Culture versus personality
It may be natural for HR to react to a mansplaining problem by offering training, but Federman says before assuming training is the answer, HR needs to determine if the problem is a culture issue or the product of personality differences.

“If it is a culture issue that reinforces, supports, and rewards competition and extraversion, then you are going to have a lot more of that,” Federman says. Training men on the benefits of the inclusion of women won’t work if the culture doesn’t welcome such inclusion.

“If it is truly a gender issue, then providing training for men and for women makes the most sense,” Federman says.

Sometimes the problem is attributable to personality differences, not gender bias, Federman says. “You have similar kinds of experiences that occur with extraversion versus introversion preferences, and so you may have a personality difference going on rather than a gender difference,” he says. “So the first step needs to be: Determine what is really happening here. Diagnose, diagnose, diagnose! Otherwise, you are going to make it worse, not better.”

If a workplace communications problem is a result of personality differences, Federman suggests getting people to understand the differences through assessments such as the Myers-Briggs personality type indicator and the FIRO-B (Fundamental Interpersonal Relations Orientation-Behavior) instrument.

Training not the only consideration
Men and women in the workplace are individuals and may not fit into expected communication styles, but in general women need to understand “the kind of personal power they have and how to manage through male-dominated situations,” Federman says, and “men need to learn to be more aware of how they approach things, how different that is from the way women may approach things.” Plus, men need to be “more cognizant and aware of their behavior.”

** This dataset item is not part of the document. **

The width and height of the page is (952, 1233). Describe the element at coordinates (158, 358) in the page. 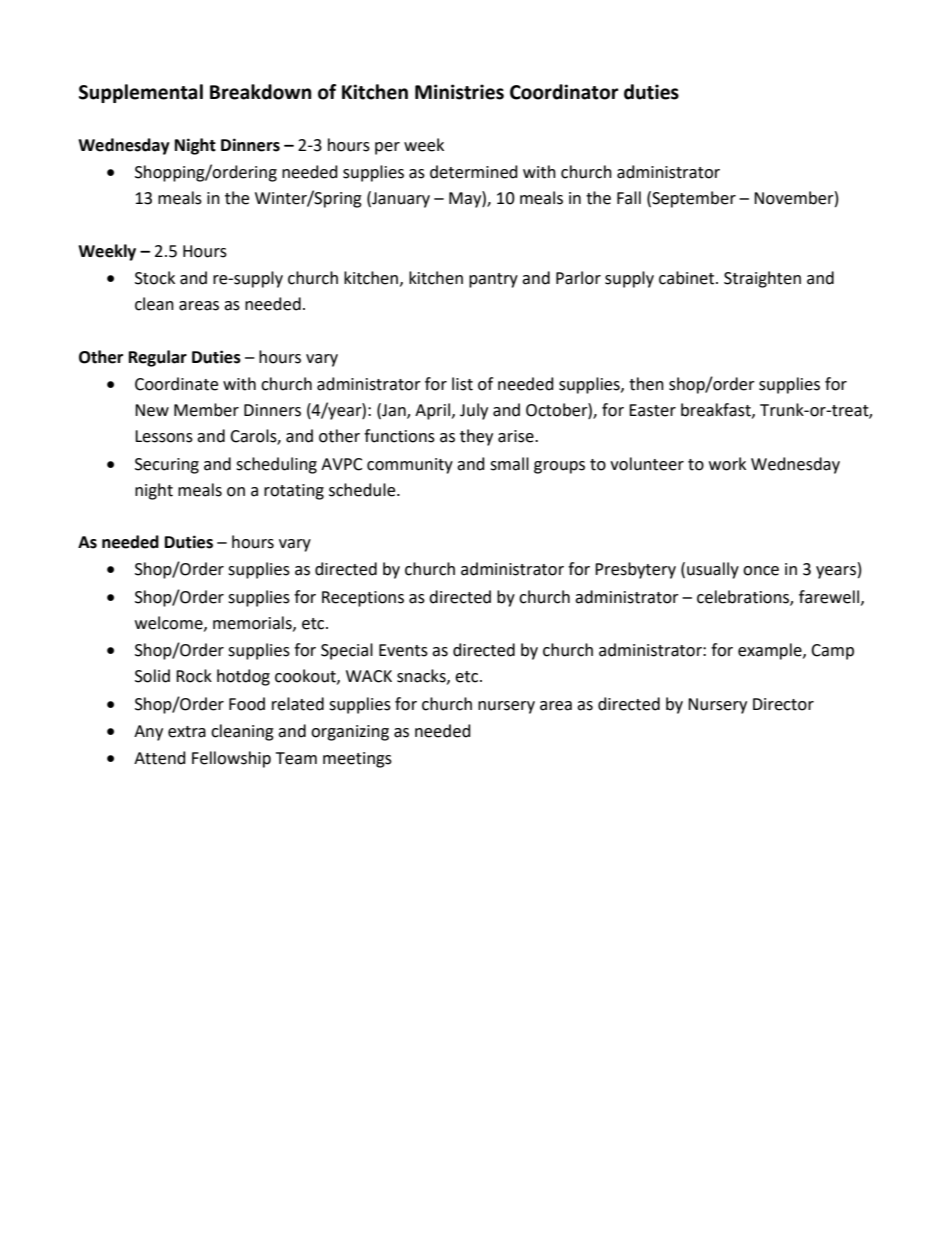

I see `Regular` at that location.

If a workplace experiences a mansplaining problem that is cultural, HR needs to think about more than just training. Company norms, values, and competencies also need to be considered, Federman says, as well as the way the organization recruits, hires, and onboards people and the way it promotes and manages performance.

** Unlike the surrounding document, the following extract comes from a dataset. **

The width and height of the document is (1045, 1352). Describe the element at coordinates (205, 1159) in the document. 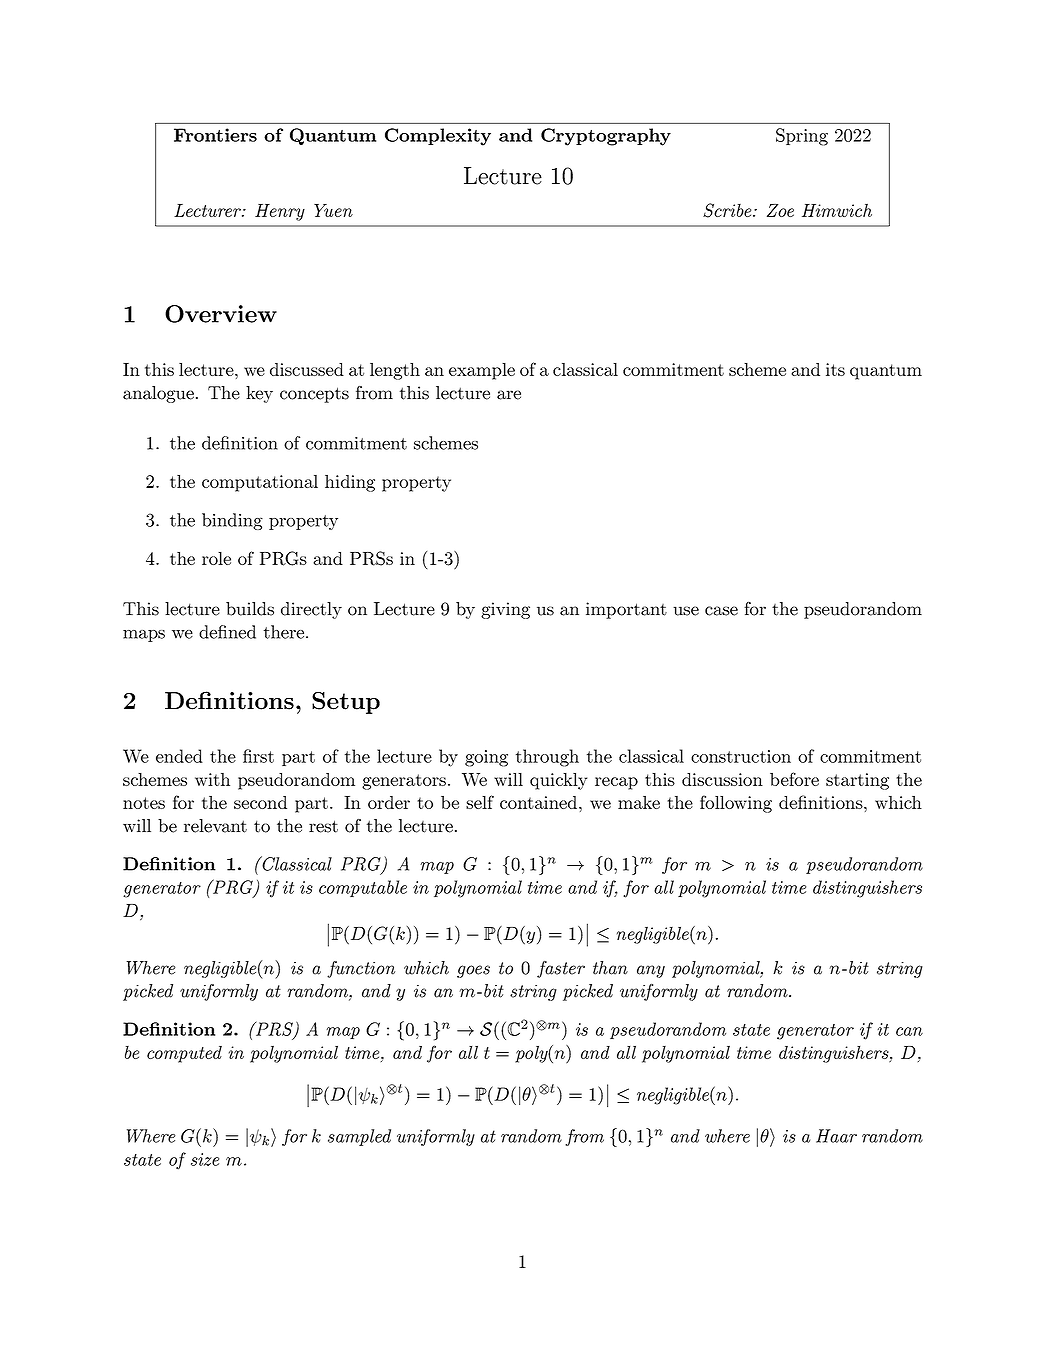

I see `size` at that location.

When the problem is truly about gender, Federman says training is a good option, and he suggests looking at training as a process in which HR needs to consider:

  • What’s the right curriculum for women?
  • What’s the right curriculum for men?
  • How should men and women be brought together after going through some of that training jointly?
  • How can the learning be put into practice and additional learning be gained in a more realistic situation that crosses genders?

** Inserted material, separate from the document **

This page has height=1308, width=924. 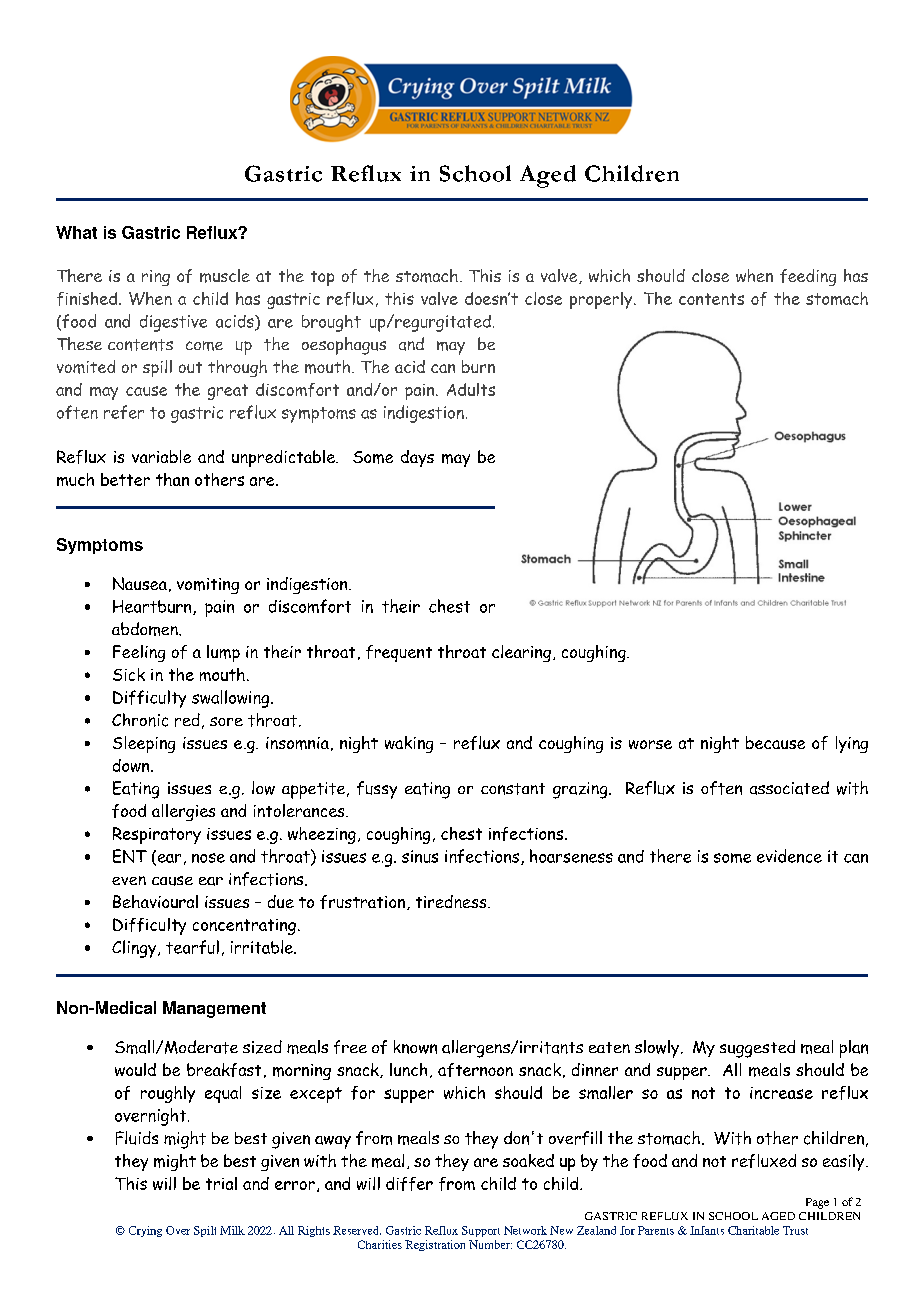 I want to click on Charitable, so click(x=753, y=1230).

“We would recommend not training or just dealing with the culprits because then it looks like a clear performance management issue and demonizes certain people when you are dealing with a broader issue,” Federman says. But if the problem truly is a result of one or two people, “then by all means deal with those one or two people.”

Are people just too sensitive?
HR might be justified in wondering if people might be excessively sensitive, imagining more of a problem than really exists. Federman says that’s a valid concern. “There is a danger of responding to people who are overly sensitive and creating a broader problem, which is why we would not create training or encourage people to create training that focuses on the guilty and people’s mistakes but rather focuses on the kind of organization we are trying to create and best practices in terms of creating that organization,” he says.

“We really should do this in a way that lifts people up, that demonstrates the opportunities in front of them and how we can leverage each other more,” Federman says. “That’s where the opportunity is.”